While Heatherwick maintains the integrity of the listed building, this glasswork, which in renders seems to ooze out of the building like an explosion in a bread factory, introduces to the scheme Heatherwick’s now trademark eccentricity. The budget of the building is small – £30 million – and Heatherwick talks of focusing his interventions on a few parts of the silo to “add maximum value”.

For all the desire to avoid a “fandango”, his clients look to him for such show-stopping moments of cleverness.
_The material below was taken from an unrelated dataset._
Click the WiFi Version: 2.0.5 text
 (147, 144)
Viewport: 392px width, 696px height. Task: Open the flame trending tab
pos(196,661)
Early on his studio became well known for its laborious Christmas cards, each of which was a miniature sculpture that riffed on some concept of postage. (One featured a series of green-lined envelopes nested inside each other like Russian dolls, which opened to form a Christmas tree.)

Heatherwick is brilliant at creating such ingenious baubles, and is sometimes criticised for only making crafty one-liners. But what’s wrong with baubles? A month later I meet him again at his busy King’s Cross studio. It doubles as a museum of the studio’s work, much of which was on show last year at the V&A. There are models of architectural schemes, realised and not, prototypes of his furniture pieces, as well as various curios that have inspired him; for example, a toy that pumps Play-Doh through holes in plastic heads to create brightly coloured hair, which apparently influenced the spiky extrusions of the Seed Cathedral.

At Design Indaba, Heatherwick had spoken about the “quiet cynical optimism” that resulted from Olympic success and which he believed made the copper-nickel-clad bridge he is planning between Temple and the South Bank in London a possibility (an idea proposed by Joanna Lumley). Lumley wanted a green crossing that would provide ample “spaces for a tryst”.

In Heatherwick’s design the leaf-like edges of the bridge provide a series of nooks for such encounters and the greenery seems to express the architecture, with the tallest trees situated over the legs of the bridge. Has he ever, in doing so many high-profile projects that have served to rebrand Britain, felt victim of such cynicism?

“The British have a wonderful and terrible cynicism,” he answers. “This scepticism is a great quality because it can burst bubbles and debunk bullshit, but I didn’t ever want to be hardened or cynical myself – I’ve always believed that you must just work out for yourself what’s the best thing to do and believe the best of your fellow man. Don’t cut back your ambition. I’ve forfeited doing other kinds of projects to do public work – we’re not doing anyone’s private home, any golf clubs in Nanjing. All our projects are public, that’s what excites us, but they’re the hardest, because everyone’s got an opinion. It’s learning how to navigate that without becoming cynical.”

When asked if he might use his new influence in the political arena, as Richard Rogers has done, Heatherwick claims not to be a party animal. “I don’t have a mantra that if everyone did what I say the world will be a better place, so I’m very wary of that.” “We’re all interested in ideas,” he continues. “We’re all here together trying to make things better, or make a difference. And that sounds dumb, the most inane thing to say, but in those rare moments when you get the feeling that it was worth it, that fulfils you and sustains you, and when a project feels like it has managed to make a difference, it tends to give people more encouragement that things are possible. I think in the 1970s and 80s in Britain, in a time when conservatism was really engrained, we were all brought up to think things weren’t possible.”

When he first visited South Africa in 2005, Heatherwick says, he was inspired by its energy, keen not to just have a holiday and go home but to “give something back”. I ask him why he was so obviously moved to show the silo project. “You were there the first time I’d ever had the chance to explain it,” he says. “And its astonishing that the entire continent has no museum for contemporary African art. I was being given the chance to tell everyone there will be, and whether our design’s rubbish or not, that’s an incredibly exciting thing.”